If I were the devil, I would work really hard to make sure that the well-intentioned people of this country were so distracted by minutiae and political gamesmanship that they could never get around to dealing with the really big issues.
Oh, wait ... that’s kinda like how we are now.
Take the president’s bold initiative to curb gun violence and protect our children: 23 new executive actions, none of which are actually laws, but have stirred the political waters into an even more frenzied state than they usually are.
And not one of which would have prevented Sandy Hook.
I mean, seriously. Do we really think that “clarifying essential health benefits and parity requirements within the Affordable Care Act exchanges” will have a strong countering effect to gun violence? But at least on the list was a reminder to nominate a director for the ATF, as if one of the president’s “to do” sticky notes sneaked into the press conference.
Thankfully, nowhere in the 23 actions did the president remember to take on his allies in Hollywood and the broader culture.
So now we, as a country, are about to embark on a grand national farce of arguing about whether a semi-automatic weapon with a pistol handle should be illegal when the same semi-automatic weapon without the pistol handle is perfectly legal.
And then we’ll move on to the grand circus of talking about how a magazine with 10 bullets in it is frightfully more safe for the public than a magazine with 12 bullets.
So if I had a magazine that holds 12, but only filled it up to 10, would it still be illegal? And if I shot those remaining bullets into the forest where nobody heard them, would they still count?
To quote one of my favorite retired generals, “We’re stuck on stupid!” This is not the debate we should be having. We should be having a debate that is based around what we know, what actually works, and how we can actually protect children, and not just make ourselves feel better about doing something.
The shooter at Sandy Hook broke about 10 laws before he ever shot a student — would another law have slowed him down? And, closer to home, the assault weapons ban was perfectly ensconced in law on April 20, 1999, and we all know how that worked out.

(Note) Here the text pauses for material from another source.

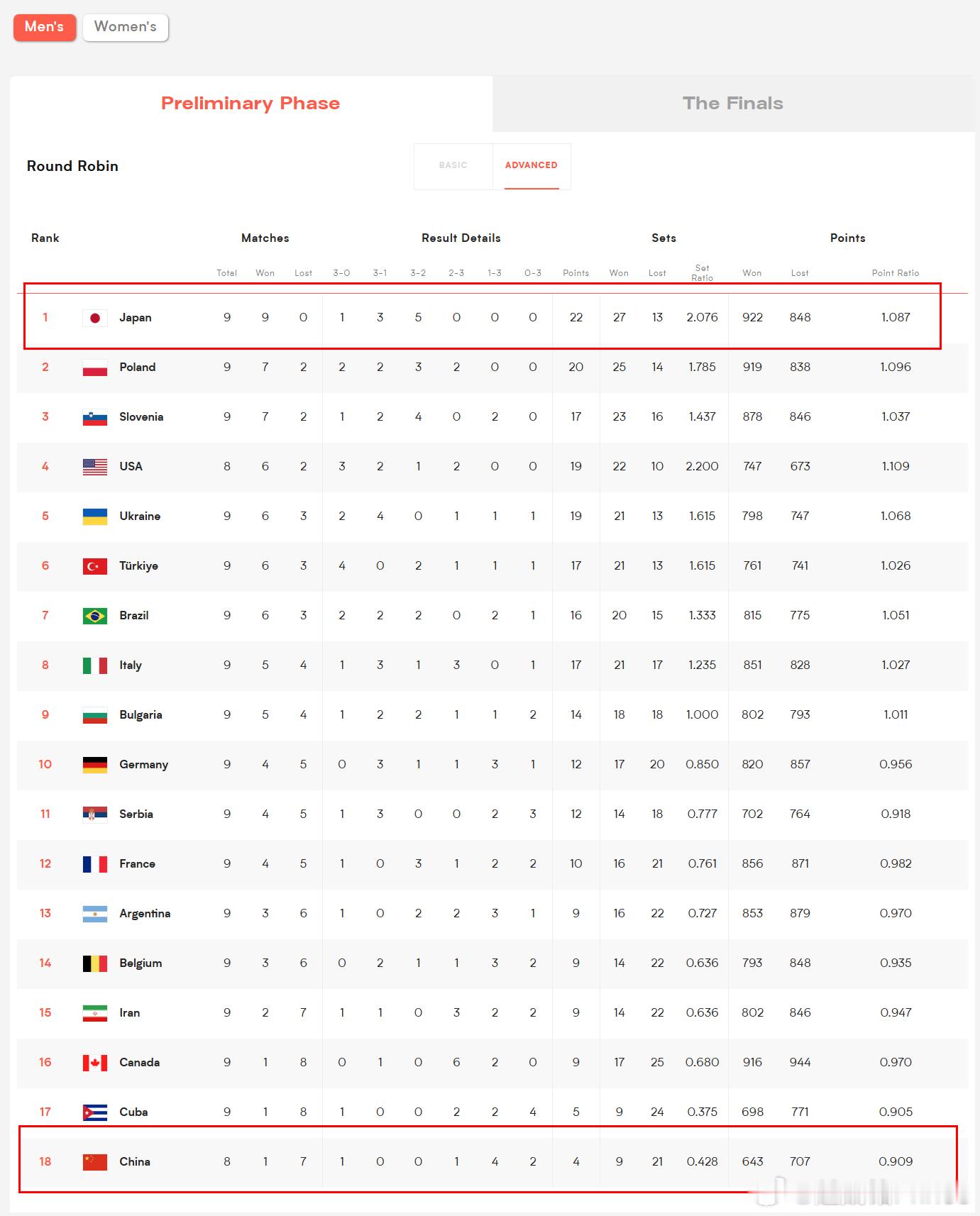Click the Cuba flag icon
Image resolution: width=980 pixels, height=1216 pixels.
(95, 1112)
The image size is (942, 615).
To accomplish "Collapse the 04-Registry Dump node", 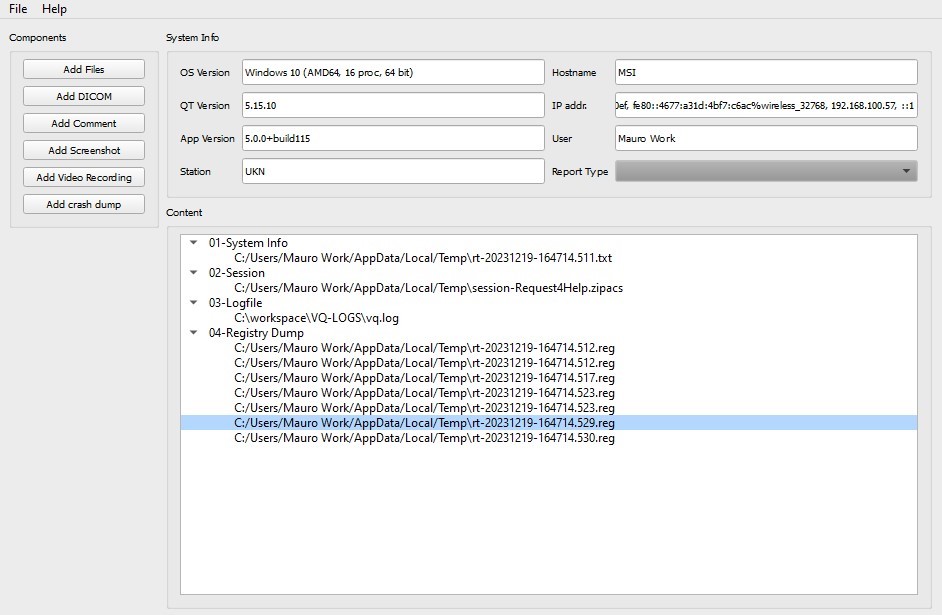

So let’s all back off a little bit, from those who want to remove all guns from circulation to those who want every child to learn how to shoot at school.
I understand that emotions motivate difficult discussions, but they rarely translate into smart policy. Can we please step back and have a rational discussion about preventing events like Sandy Hook?
I’d like to start next week by laying out a few things that I think we know, and what I think they imply about a course going forward.
Michael Alcorn is a music teacher and fitness instructor who lives in Arvada with his wife and three children. He graduated from Alameda High School and the University of Colorado-Boulder.